In a Grave State of Mind
While we're on the topic of decidedly depressing thoughts, like retirement, let's talk about death. Yes, it's all fun, fun, fun here at For the Long Run.
Earlier this year, I signed up as a volunteer for Random Acts of Genealogical Kindness (RAOGK). As the name suggests, RAOGK volunteers help people out with genealogical research. I found out about them from a radio interview with the author A.M. Holmes and thought it sounded interesting. One of the volunteer areas is going to cemeteries to take pictures of tombstones. Since I'm not particularly interested in the X begat Y family tree aspect of genealogy, I thought that being a cemetery volunteer would be a better option for me.
I pictured this as a way to help someone out whilst exploring Counties Cork and Kerry. In my imagination, requesters would provide accurate and precise locations for their ancestors and then I'd zip out to take the photographs. In reality, this hardly ever happens. 85% of the requests I've gotten have been for assistance obtaining parish records or other genealogical research, which isn't my thing. 5% of the requests have been bizarre, off-the-wall, or indecipherable questions.
My favourite in the bizarre category was from a guy who wrote:
HELLO I JUST HAVE A QUESTION HAVE YOU EVER HEARD OF WATERFRONT I HAVE TWO DOCUMENTS ONE SAYS WATERFRONT THE OTHER TIPPERARY MAYBE WATERFRONT IS NEAR THERE I HOPE YOU CAN HELP ME OUT PLEASE AND THANK YOU
I don't know why he was shouting at me and I don't know what he was talking about. My response was a puzzled (and I hope polite) "Sorry, I don't know of waterfront, though I'd be surprised if it were in Tipperary seeing as how the county is landlocked. Could you possibly mean Waterford, which is both a county and a city. County Waterford borders County Tipperary. Perhaps a Google search could help you?"
Only 10% of the requests I've gotten have been for cemetery visits and of those, only one person had the exact row location for the relative. It's been quite an adventure showing up at these small, poorly maintained, ancient cemeteries and stumbling through them, hoping to find a particular tombstone from 1829.
It's also made me think about things I've never thought about before. It's quite unnerving to see these poorly maintained gravesites, especially since the Irish tend to be quite reverential about their dead. One of the Christmas traditions here is to go to the graves of your relatives. When you walk through an Irish cemetery, the newer graves are always meticulously kept. I've even found some that were landscaped more nicely than our house in Wheaton.
To wander around and see graves from the turn of the century that are poorly maintained isn't particularly surprising. But it is odd and peculiarly distressing to see a recent grave in poor repair. It bespeaks a person who is alone in death and may also have been alone in life.
And all of this gets me thinking about what would happen to me if I died tomorrow. About how I'd have nothing to show for the last 35 years. No remarkable accomplishments. No great achievements. No children. Nothing.

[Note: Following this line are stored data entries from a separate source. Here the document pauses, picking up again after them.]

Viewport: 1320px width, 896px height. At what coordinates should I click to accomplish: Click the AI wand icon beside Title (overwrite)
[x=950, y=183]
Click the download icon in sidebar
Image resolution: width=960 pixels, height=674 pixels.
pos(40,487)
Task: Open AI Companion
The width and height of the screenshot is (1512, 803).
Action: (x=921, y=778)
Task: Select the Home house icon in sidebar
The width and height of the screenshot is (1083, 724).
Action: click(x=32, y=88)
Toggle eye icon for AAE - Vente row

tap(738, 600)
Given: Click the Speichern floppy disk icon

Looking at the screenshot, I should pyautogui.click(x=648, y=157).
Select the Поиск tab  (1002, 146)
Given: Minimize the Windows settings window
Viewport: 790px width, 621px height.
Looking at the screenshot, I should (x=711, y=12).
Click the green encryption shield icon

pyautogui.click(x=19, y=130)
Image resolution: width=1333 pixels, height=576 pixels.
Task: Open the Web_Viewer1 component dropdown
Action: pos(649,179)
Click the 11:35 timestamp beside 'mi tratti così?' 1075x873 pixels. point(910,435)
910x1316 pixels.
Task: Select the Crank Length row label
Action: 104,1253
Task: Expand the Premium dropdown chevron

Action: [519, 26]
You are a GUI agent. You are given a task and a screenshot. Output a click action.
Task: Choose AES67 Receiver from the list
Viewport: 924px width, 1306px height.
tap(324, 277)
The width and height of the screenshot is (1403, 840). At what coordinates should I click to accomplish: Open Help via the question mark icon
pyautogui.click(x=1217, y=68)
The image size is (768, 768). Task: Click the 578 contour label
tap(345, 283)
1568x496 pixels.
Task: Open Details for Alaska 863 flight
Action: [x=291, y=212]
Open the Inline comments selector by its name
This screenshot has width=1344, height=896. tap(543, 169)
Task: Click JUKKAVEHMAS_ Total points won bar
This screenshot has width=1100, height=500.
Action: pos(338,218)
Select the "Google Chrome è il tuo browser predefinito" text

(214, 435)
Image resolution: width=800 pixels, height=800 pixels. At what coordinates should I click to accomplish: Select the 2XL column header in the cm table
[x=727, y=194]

I can push these thoughts out of my mind pretty easily. I'm relatively young, fit, healthy, and have excellent genes. My Nana Anna lived to be 90 and a half, after all. Unless I become 'carnage on the roads,' My goal is to live to at least 100. I still have time to make my mark on the world, to leave behind some passably entertaining books or something of lasting value.
But outliving everyone has its own sadness. What happens if you're the last one standing? If you've no children to bury you? If you've no friends to come to your funeral? I want to be cremated, but what happens if there's no one left to pick up my ashes?
Thoughts like this freak me out. Thoughts like this are the reason I will shortly be resigning my post as a RAOGK volunteer. I thought that this lark would be a great way to find interesting places in the surrounding countryside. I never expected to get a window into my own thoughts and fears about death.